START Information provided
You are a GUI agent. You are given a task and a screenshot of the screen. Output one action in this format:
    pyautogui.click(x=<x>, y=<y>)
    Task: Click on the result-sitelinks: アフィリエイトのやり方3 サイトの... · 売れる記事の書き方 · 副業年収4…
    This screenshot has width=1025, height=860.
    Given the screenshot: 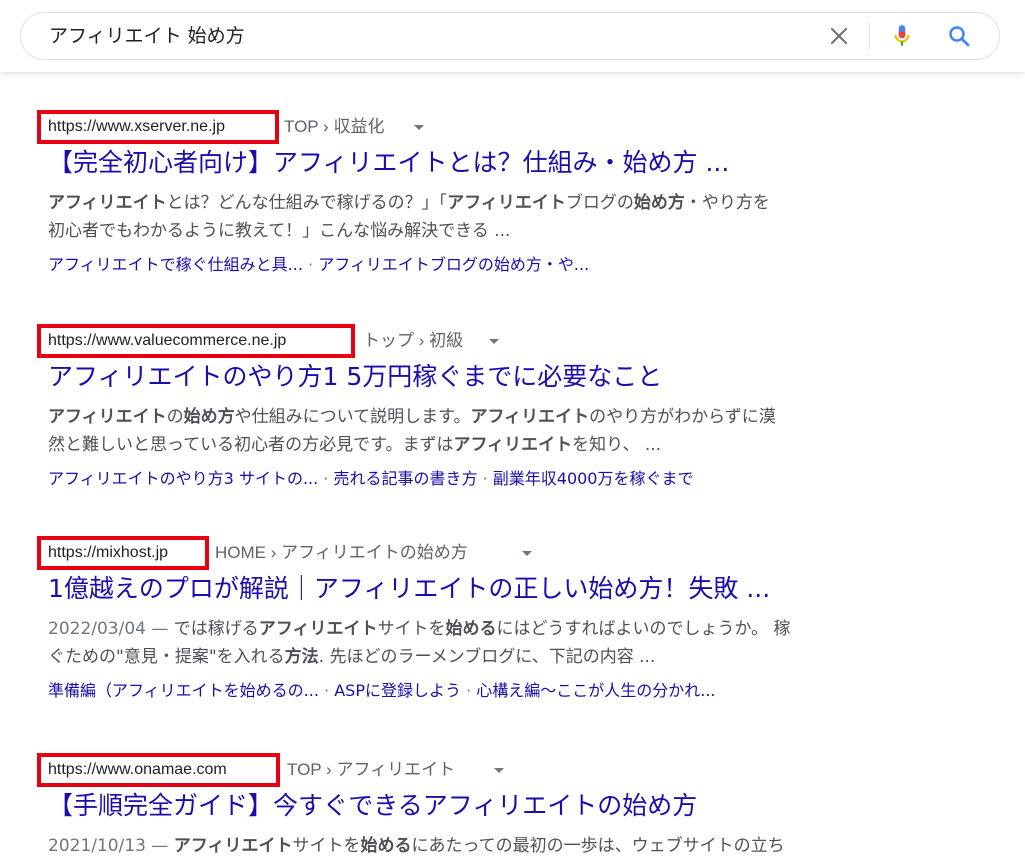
END Information provided
Problem to solve =
Please revise everything from the start of the records down to the line containing "This screenshot has", swapping "GUI agent" for "screen assistant" and changing nothing else.

Problem solution =
You are a screen assistant. You are given a task and a screenshot of the screen. Output one action in this format:
    pyautogui.click(x=<x>, y=<y>)
    Task: Click on the result-sitelinks: アフィリエイトのやり方3 サイトの... · 売れる記事の書き方 · 副業年収4…
    This screenshot has width=1025, height=860.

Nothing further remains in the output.